▶ _EXCERPTED RECORDS_
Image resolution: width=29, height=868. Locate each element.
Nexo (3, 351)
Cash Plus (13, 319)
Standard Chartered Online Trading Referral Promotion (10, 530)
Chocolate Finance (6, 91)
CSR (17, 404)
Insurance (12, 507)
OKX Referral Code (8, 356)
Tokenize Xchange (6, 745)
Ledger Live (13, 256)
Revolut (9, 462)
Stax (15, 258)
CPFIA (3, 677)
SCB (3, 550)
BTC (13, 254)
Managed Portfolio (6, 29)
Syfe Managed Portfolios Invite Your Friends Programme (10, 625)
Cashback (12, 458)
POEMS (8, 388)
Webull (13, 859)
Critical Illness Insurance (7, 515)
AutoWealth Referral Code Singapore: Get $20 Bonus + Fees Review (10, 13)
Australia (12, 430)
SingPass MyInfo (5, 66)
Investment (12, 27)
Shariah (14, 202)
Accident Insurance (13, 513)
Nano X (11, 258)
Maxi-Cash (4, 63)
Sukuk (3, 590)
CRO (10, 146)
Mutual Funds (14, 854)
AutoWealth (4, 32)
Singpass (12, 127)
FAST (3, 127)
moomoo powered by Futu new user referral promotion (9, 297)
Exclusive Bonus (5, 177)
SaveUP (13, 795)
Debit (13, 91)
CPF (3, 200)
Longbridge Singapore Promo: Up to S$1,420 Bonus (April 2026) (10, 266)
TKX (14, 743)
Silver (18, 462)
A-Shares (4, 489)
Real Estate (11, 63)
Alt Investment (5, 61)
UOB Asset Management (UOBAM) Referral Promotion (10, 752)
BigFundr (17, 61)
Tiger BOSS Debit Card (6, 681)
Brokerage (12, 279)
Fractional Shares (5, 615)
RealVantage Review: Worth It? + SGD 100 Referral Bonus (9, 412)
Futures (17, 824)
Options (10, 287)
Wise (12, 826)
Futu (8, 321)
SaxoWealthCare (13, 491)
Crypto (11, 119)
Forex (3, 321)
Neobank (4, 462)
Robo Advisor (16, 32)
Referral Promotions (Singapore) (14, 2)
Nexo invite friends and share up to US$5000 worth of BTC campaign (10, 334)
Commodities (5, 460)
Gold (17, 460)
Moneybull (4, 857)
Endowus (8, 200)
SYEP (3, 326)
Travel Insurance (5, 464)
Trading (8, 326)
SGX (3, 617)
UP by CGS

▶ _WORK REQUIRED_
Rewrite all of the data above, changing every instance of "Insurance" to "Coverage" and leaving everything else unchanged.

▶ _PROBLEM SOLUTION_
Image resolution: width=29, height=868. Locate each element.
Nexo (3, 351)
Cash Plus (13, 319)
Standard Chartered Online Trading Referral Promotion (10, 530)
Chocolate Finance (6, 91)
CSR (17, 404)
Coverage (12, 507)
OKX Referral Code (8, 356)
Tokenize Xchange (6, 745)
Ledger Live (13, 256)
Revolut (9, 462)
Stax (15, 258)
CPFIA (3, 677)
SCB (3, 550)
BTC (13, 254)
Managed Portfolio (6, 29)
Syfe Managed Portfolios Invite Your Friends Programme (10, 625)
Cashback (12, 458)
POEMS (8, 388)
Webull (13, 859)
Critical Illness Coverage (7, 515)
AutoWealth Referral Code Singapore: Get $20 Bonus + Fees Review (10, 13)
Australia (12, 430)
SingPass MyInfo (5, 66)
Investment (12, 27)
Shariah (14, 202)
Accident Coverage (13, 513)
Nano X (11, 258)
Maxi-Cash (4, 63)
Sukuk (3, 590)
CRO (10, 146)
Mutual Funds (14, 854)
AutoWealth (4, 32)
Singpass (12, 127)
FAST (3, 127)
moomoo powered by Futu new user referral promotion (9, 297)
Exclusive Bonus (5, 177)
SaveUP (13, 795)
Debit (13, 91)
CPF (3, 200)
Longbridge Singapore Promo: Up to S$1,420 Bonus (April 2026) (10, 266)
TKX (14, 743)
Silver (18, 462)
A-Shares (4, 489)
Real Estate (11, 63)
Alt Investment (5, 61)
UOB Asset Management (UOBAM) Referral Promotion (10, 752)
BigFundr (17, 61)
Tiger BOSS Debit Card (6, 681)
Brokerage (12, 279)
Fractional Shares (5, 615)
RealVantage Review: Worth It? + SGD 100 Referral Bonus (9, 412)
Futures (17, 824)
Options (10, 287)
Wise (12, 826)
Futu (8, 321)
SaxoWealthCare (13, 491)
Crypto (11, 119)
Forex (3, 321)
Neobank (4, 462)
Robo Advisor (16, 32)
Referral Promotions (Singapore) (14, 2)
Nexo invite friends and share up to US$5000 worth of BTC campaign (10, 334)
Commodities (5, 460)
Gold (17, 460)
Moneybull (4, 857)
Endowus (8, 200)
SYEP (3, 326)
Travel Coverage (5, 464)
Trading (8, 326)
SGX (3, 617)
UP by CGS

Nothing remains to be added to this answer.